Science  /  Book Excerpt

Who Was Vera Rubin?

The Large Synoptic Survey Telescope was renamed The Vera C. Rubin Observatory. This telescope is breaking new ground, just as Vera Rubin did in her lifetime.
Book
Jacqueline Mitton, Simon Mitton
2021

The official redesignation of what was formerly known as the Large Synoptic Survey Telescope (LSST) project, confirmed into law by the president of the United States on December 20, 2019, was an even more impressive tribute. Congress recognized that “Dr. Rubin and her collaborators used their observations, in conjunction with the work by earlier astronomers on the rotation of stars in spiral galaxies, to provide some of the best evidence for the existence of dark matter.” Not only that, “Dr. Rubin was an outspoken advocate for the equal treatment and representation of women in science, and she served as a mentor, supporter, and role model to many women astronomers throughout her life.” With these statements, Congress encapsulated the two intertwining strands that made Vera “a national treasure,” as Matthew Scott, president of the Carnegie Institution for Science (2014–2017), called her soon after her death.

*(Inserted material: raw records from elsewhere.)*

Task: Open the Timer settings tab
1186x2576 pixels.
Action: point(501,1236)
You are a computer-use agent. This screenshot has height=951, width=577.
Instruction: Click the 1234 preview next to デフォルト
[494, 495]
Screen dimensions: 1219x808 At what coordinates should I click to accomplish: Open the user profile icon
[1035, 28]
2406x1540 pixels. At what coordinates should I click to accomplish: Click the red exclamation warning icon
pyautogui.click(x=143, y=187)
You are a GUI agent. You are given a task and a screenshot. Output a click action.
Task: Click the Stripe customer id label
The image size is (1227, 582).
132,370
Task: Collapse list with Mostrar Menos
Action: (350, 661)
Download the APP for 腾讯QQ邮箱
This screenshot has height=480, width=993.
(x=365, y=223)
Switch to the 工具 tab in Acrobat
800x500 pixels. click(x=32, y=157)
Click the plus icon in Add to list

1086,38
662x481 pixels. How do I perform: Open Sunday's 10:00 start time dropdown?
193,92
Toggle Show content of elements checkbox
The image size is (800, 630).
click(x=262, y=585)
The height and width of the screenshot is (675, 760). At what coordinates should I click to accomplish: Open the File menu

Rubin is remembered first and foremost for her pioneering, long-term studies of spiral galaxies. Her stunning and unexpected discoveries helped to convince astronomers that dark matter is a real entity and, further, that it exists in vast quantities. Rubin never claimed that she had “discovered dark matter” as a concept, although others have mistakenly attributed discovery to her. Cosmologist Fritz Zwicky, writing in 1933, is credited as the first person to suggest there could be such a thing, because known astrophysics could provide no explanation for his observations of how galaxies are moving within their clusters. However, few people paid attention to Zwicky at the time, and the idea lay more or less fallow for almost forty years. From the mid nineteen-sixties, Rubin and her colleague Kent Ford decided to investigate a different kind of motion: how the stars and gas clouds belonging to an individual galaxy revolve around the galaxy’s center. They had no intention of searching for dark matter but, to her surprise, Rubin found compelling evidence that galaxies are immersed in vast halos of it. In fact, it emerged that some ten times more of this mysterious invisible stuff exists than all the particles of ordinary matter in stars and gas clouds put together. Rubin was a meticulous observer and processed her data with the utmost attention to detail, so eventually the truth dawned. Even the most skeptical of critics could not deny the credibility of the observational results she and Ford published, and what these facts implied, especially in the face of developments in theoretical astrophysics and radio astronomy happening at about the same time.